“卿卿,你家人的事,我感到十分遺憾。”


    譚隼緩緩開口,


    “我同你爸爸私交甚篤。他是我難得的棋友、亦或者說對手。你的棋路,頗具他的遺風。隻可惜,你爸爸專注於學術研究,隻是將下棋當作業餘愛好。”


    言卿雖然知道他打得什麽主意,但還是忍不住停下了腳步。


    “加入玄素棋社,贏得比賽……所有人都會記住你爸爸的名號。”


    譚隼的指尖抵住鼻梁上的眼鏡,往上抬了抬,


    “你的棋是他親手教的,沒在別的地方上過一天課……不是麽?雖然我是玄素棋社的教練,但我不會居功。畢竟,我算不上你的老師,最多隻是個陪練罷了。”


    他的姿態已經放得很低了,幾乎退無可退。


    話裏的意思也很明顯,倘若言卿贏了比賽,功勞名譽全部歸於言卿和言斯辰。


    “譚叔,為什麽?”


    言卿歪過腦袋,似笑非笑地聳了聳肩,


    “何至於此呢?”


    譚隼垂下頭,掩藏著頹敗的表情:


    “因為下一場比賽很重要……絕對不能輸。”


    言卿撇了撇嘴,依舊一臉無所謂的表情:


    “所以,您是臨時拉我去湊數?”


    “不,”譚隼搖頭,眸中閃爍著理性的光,“我要把寶押在你身上。”


    “?”言卿挑起了眉。


    “你的實力很強,棋路也獨樹一幟,賽場上很少見到。”


    譚隼習慣性地抬了抬眼鏡,


    “而且,你很久沒有參加過大型賽事,對手無法找到足夠的資料研究你。如果你願意加入,可以起到奇兵的作用。不論其他人表現如何,起碼你這裏是有把握的。”


    言卿沉默。


    “條件可以談。”


    譚隼扯起唇笑了笑,


    “我想,卿卿也不會提那些,譚叔做不到的要求吧。”


    話音落下,室內突然一片寂靜。


    過了許久,言卿悶悶開口:


    “我不願意。但,我可以把我爸爸的棋譜分享給你。如果靠它贏了,你們領獎的時候提一下我爸就行。”

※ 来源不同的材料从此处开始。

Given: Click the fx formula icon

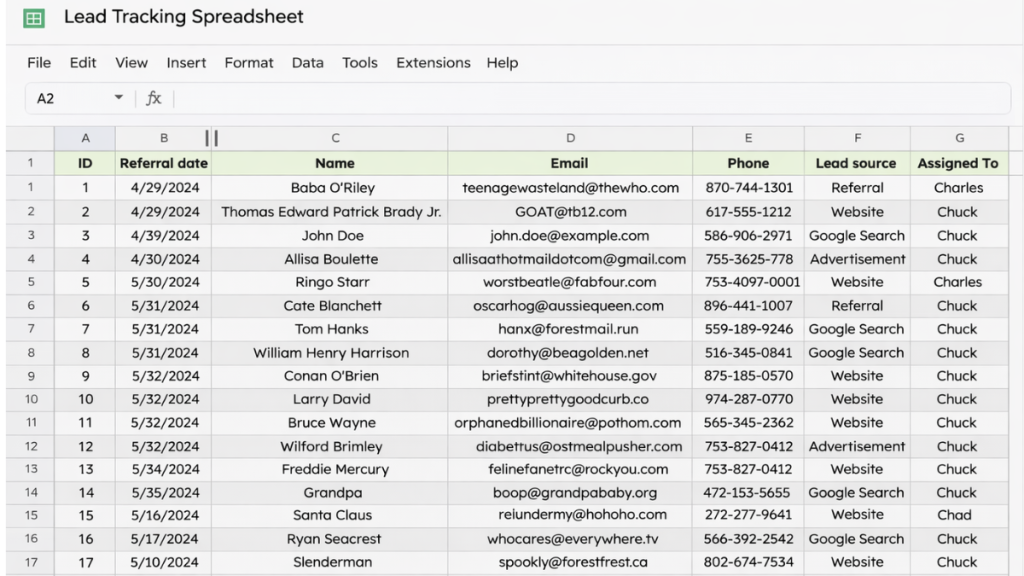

    她清楚譚隼嘴裏的那場重要的、絕對不能輸的比賽是什麽。


    事關華國尊嚴,也難怪譚隼拉下身段親自來找她。


    譚隼見言卿鬆口,覺得有戲。


    “卿卿,就算有棋譜,也需要優秀的棋手啊。”


    他眼底湧動著希望,鍥而不舍地勸說著,


    “你明白,棋手的風格一旦形成,短時間內是很難更改的……就算有棋譜,他們也不能達到你的水平,甚至會適得其反,影響本身的發揮。”


    言卿抿了抿唇,她知道譚隼說的沒錯。


    “你明明有能力阻止……難道要眼睜睜地看著我們輸嗎?”


    言卿一怔,突兀地冷笑:


    “譚叔,我這人最煩道德綁架。給你們我爸爸的棋譜,已經是我最大的讓步了。我希望你不要得寸進尺。”


    譚隼顯然沒想到她如此反應,一時間表情凝固。


    過了幾秒,他緩緩舒了口氣:


    “卿卿,為什麽呢?記得你還沒十八歲的時候,就鬧著要進棋社,現在為何如此抗拒。”


    言卿仰頭看著天花板,強忍著發火的衝動:


    “因為我結婚了。我老公不願意我在外頭拋頭露麵的。”


    她算是發現了,譚隼就喜歡說車軲轆話,不肯直麵棋社內部的問題。


    那她也懶得糾纏了,別問,問就是結婚了。


    “噗——”


    “咳咳咳……”


    譚隼的表情還算淡定,鄧淮和路子遇卻不淡定了。


    一個噴出口水來,一個不知被什麽嗆住,咳嗽沒完。


    “嗯,就是這樣。”


    言卿自顧自地點點頭,


    “家裏事情很多,我很忙。”


    譚隼艱難地笑了笑,“沒想到卿卿都結婚了……譚叔竟然一點消息都沒有。”


    “哦,我們隱婚,大部分人都不知道。”


    言卿撒起謊來臉不紅心不跳,


    “目前我的職業是家庭主婦,一點兒錢不掙,全靠男人養……當然不能違逆他的心思了。”


    譚隼的嘴角抽了抽,表情堪稱難繃。


    “總之就是這樣。”


    言卿再次點頭,似乎很認同這個說法,甚至還忍不住給自己加戲,


    “您知道,我家人都去世了,目前最大的依靠就是配偶……萬一他不要我了,譚叔你養我麽?”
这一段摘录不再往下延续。